One who is now at the Klondike diggings writes from there of his journey overland as follows:

"We arrived here from Dyea after seventy days of the hardest travel I ever experienced. We had all our provisions in cachet at Chilkoot Pass. We loaded everything on three sleds and turned them loose down the three-mile declivity. They landed all safe at the bottom on the Yukon side.

"Then we followed, winging and tumbling after. We crossed Lake Lindeman on the ice all right at the foot of the mountains and got safely to the head of Lake Bennett. By this time the weather was getting warmer and the snow melting. The snow crust on the lake would support

the sleds, but we broke through at every step, and there was about a foot of slush under the crust. After wading this way for two days and having traversed but four miles we went into camp to wait for a cold snap or more of a thaw to break up the ice. We lay in camp for three days, and then came a cold spell, the wind blowing a gale.

"When we struck Marsh Lake the weather had become warm again, and it took us three days to make seven miles through eight inches of slush, so we waded into a good patch of timber and remained there fourteen davs building a boat.
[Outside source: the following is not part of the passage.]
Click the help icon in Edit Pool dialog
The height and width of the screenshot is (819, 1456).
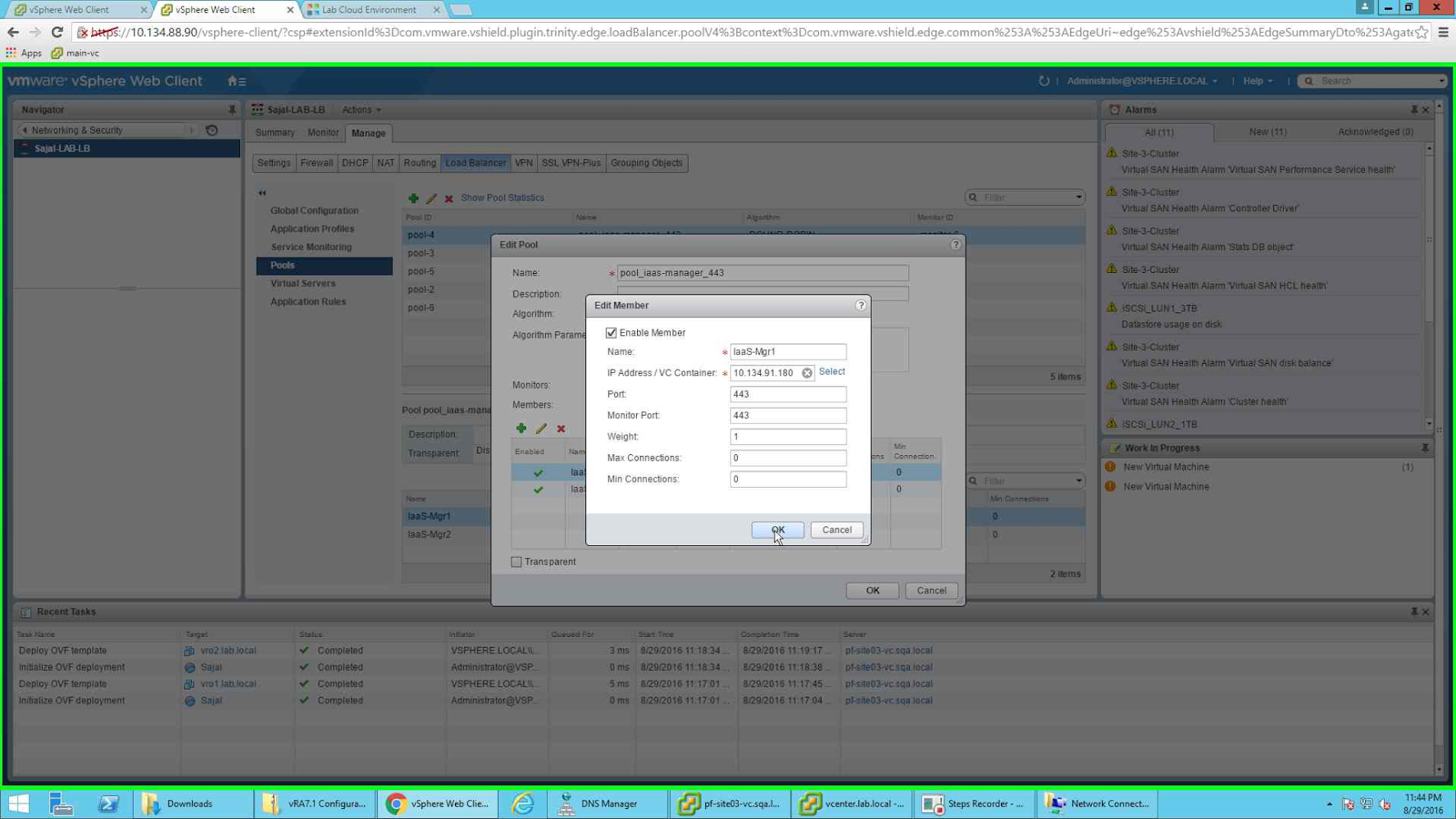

It took us six days to fell the trees and saw the boards out.

"When we got to the great Yukon we launched our little craft and tried her in the swift current of the mighty river (a river as large as the Mississippi) and found she would answer our purpose very well. The next day we came to a canon called 'Miller's Canon,' the most dangerous place on the river, where many a party have lost all they had, and their lives, too. It is a steep cut through the mountain range. The water rushes through with frightful speed. There is a long, devious way around the canon by land

which requires four days' hard work to get over, while to shoot the canon only takes two and one-half minutes.

"As soon as the boat entered the canon she seemed to shiver and then plunged head foremost into the first waves, and about a half barrel of water came over the bow. Then she straightened out and rode through the rapids without shipping a drop more water. We continued down the river to Lake Labarge, thirtyfive miles. There our boat riding ended for the present, the lake being still frozen solid. It is thirty miles long. The ice was smooth as glass, so we rigged up two sails on the boat (which we had deposited on two sleds).

"Two days later we once more launched into the friendly Yukon and floated calmly down the river to Klondike, a distance of four hundred miles from the last lake, in eight days."

There is talk already of building a railroad into the gold diggings, and the Canadian Government has been asked to help. An appropriation of $5000 was passed by the present Parliament to send surveyors into the field.

Two routes are suggested-one from a point on the Canadian Pacific, the other from Dyea.